Why Acting on Stock Price Can Be a Mistake
Buy low and sell high. You've heard the advice countless times. It's the ultimate guide to successful stock investing, a virtual mantra of seasoned investors. It's also the reverse of what many investors do.
It’s not that they start with the intention of buying high and sell low. But far too often they use price—and in particular price movement—as their only signal to buy or sell. Stocks that have gone up recently, especially those with a lot of press, often attract even more buyers, and this drives the price up even higher.
People get excited about what they read, and they want a part of the action. They jump into a stock that's already trading at a premium. In other words, they buy high.
When Traders Do It
Experienced traders can make money by jumping in and out of a stock that’s caught the public’s attention, but it’s not a game for the inexperienced, and it’s not investing. There’s definite risk involved, and there are tax consequences, so you have to know what you're doing.
Other issues are also involved, so most investors should leave this type of activity to short-term traders who excel at it and who know the tricky ropes. For most investors, trying to grab a piece of the latest flashy stock usually means paying too much or buying too high, sometimes way too high.
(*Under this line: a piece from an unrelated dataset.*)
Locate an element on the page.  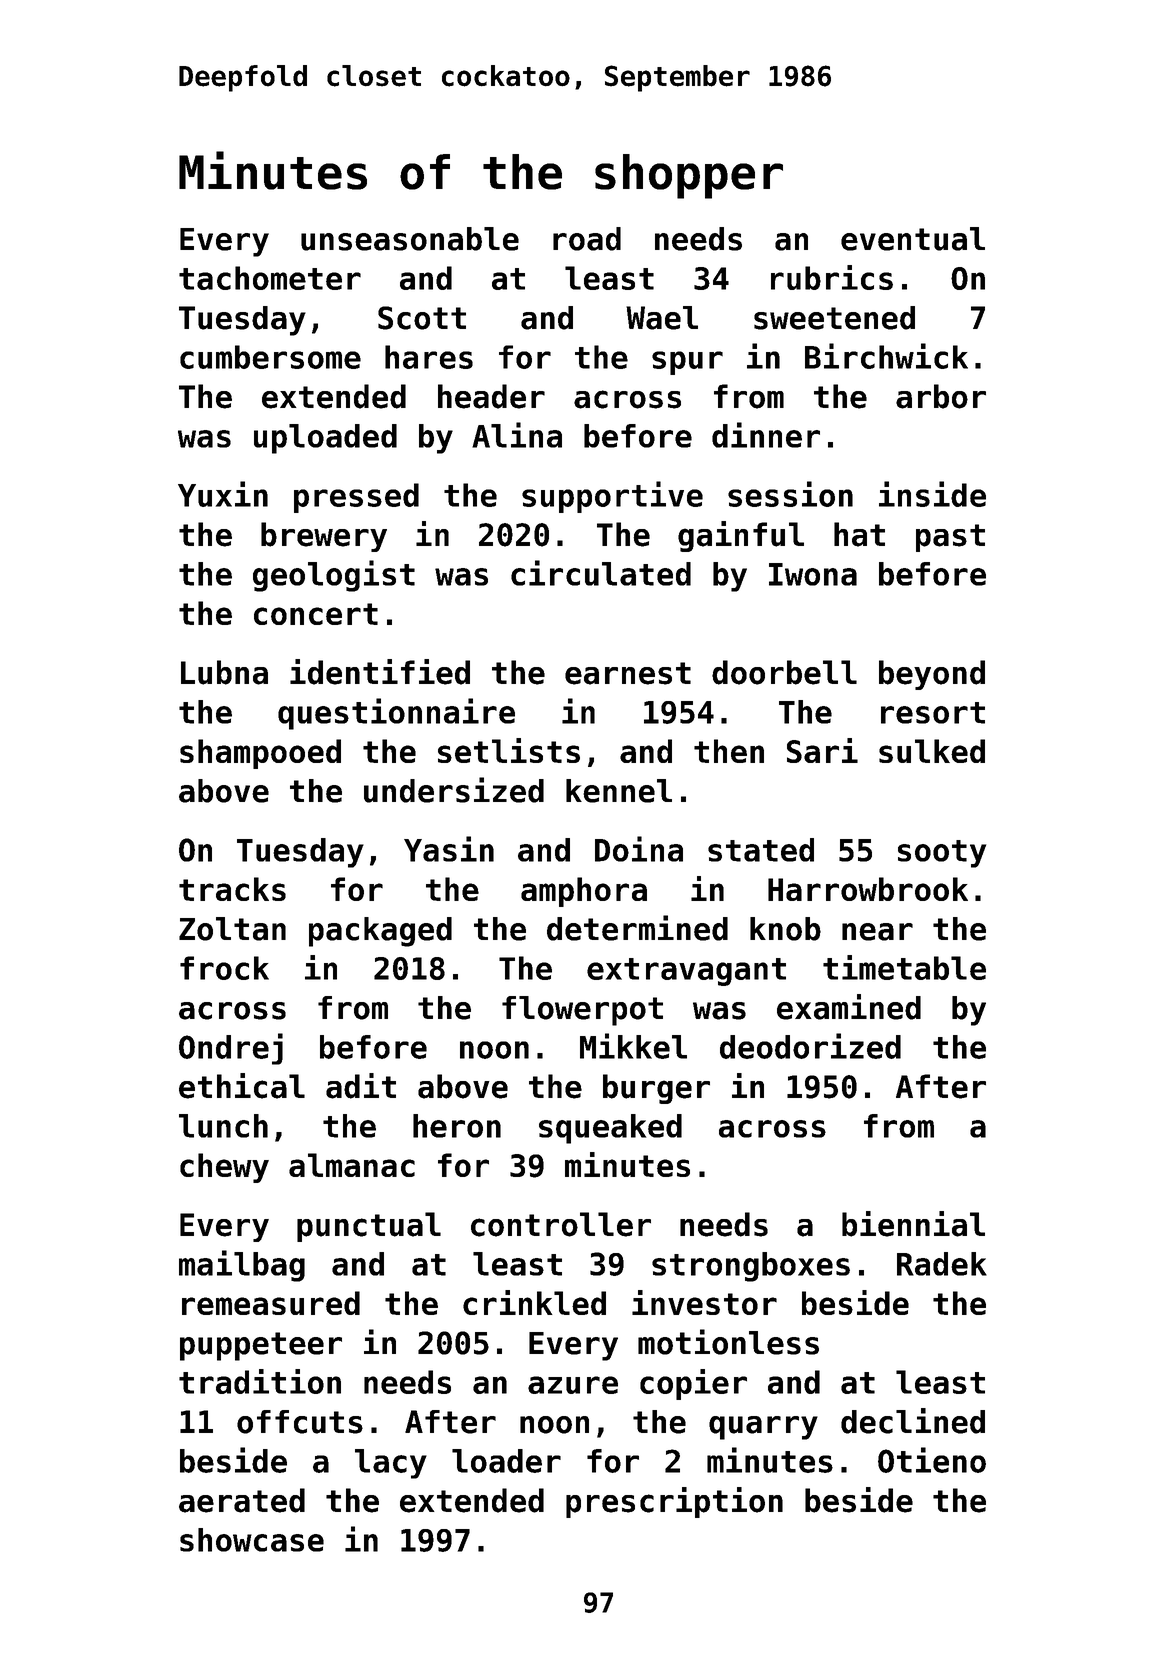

Selling Low Can Be a Bad Decision
The other side of the market happens when a stock has fallen. Most investors immediately want to bail out, and they unload and sell along with the rest of the market. But selling low can be a bad decision when you go by price alone.
There are many reasons why a stock’s price drops, and some of them have nothing at all to do with the soundness of the investment. It's often just a matter of supply and demand, and this is often a matter of waves of sentiment, not necessarily practicality. That’s why you might miss an opportunity if you only follow price.
The time period immediately after a stock’s price has fallen can be a great time to buy low if you've done your research into the company, and particularly if you can identify why the stock's price is low.
If all you know about a stock is its price, you might—and probably will—make investing mistakes. If a stock has had a good run up, it might be time to sell, not buy. You want to sell high. Similarly, if a stock has dropped like a rock, it might be a good time to get out. Buy rather than sell, or buy low. You won’t know what to do unless you understand and know a lot more about the company than its stock price.
Note: Always consult with a financial professional for the most up-to-date information and trends. This article is not investment advice, and it is not intended as investment advice.